● **Problem description**:
Beginning with the line that contains "Click the thumbs-up like icon", reproduce every line through the end of the records below exactly, and leave the pictures out.

● **Data to use**:

————

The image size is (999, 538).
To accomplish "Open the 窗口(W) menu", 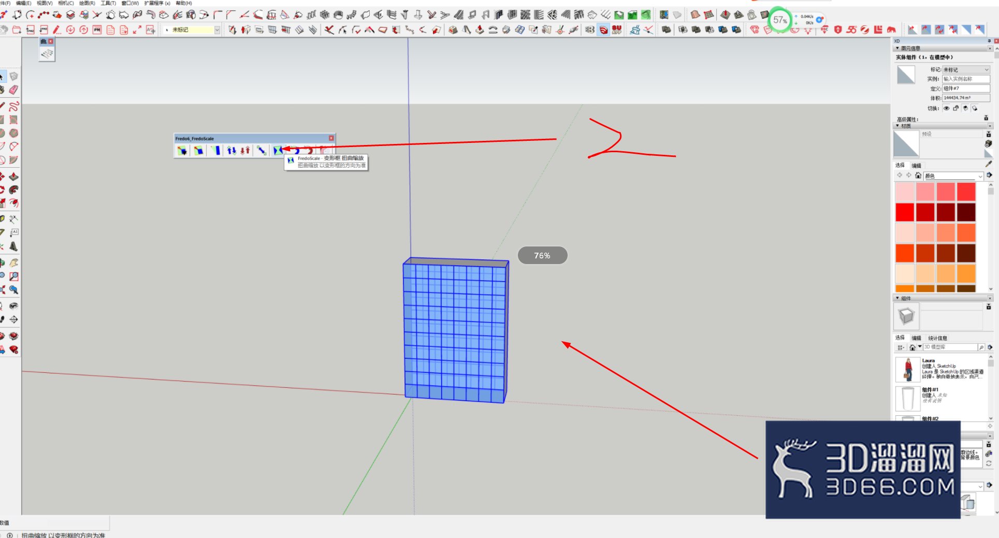I will 130,3.
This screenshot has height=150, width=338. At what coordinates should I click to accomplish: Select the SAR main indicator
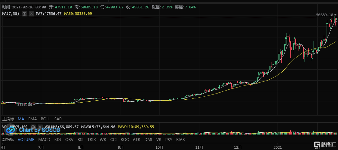click(x=58, y=119)
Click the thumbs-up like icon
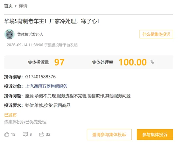 click(x=7, y=134)
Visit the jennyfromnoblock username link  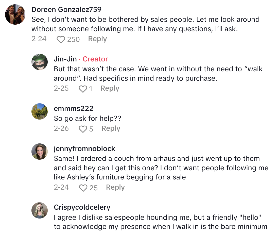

————

● **Response to this exercise**:
Click the thumbs-up like icon
 click(x=7, y=134)
Visit the jennyfromnoblock username link  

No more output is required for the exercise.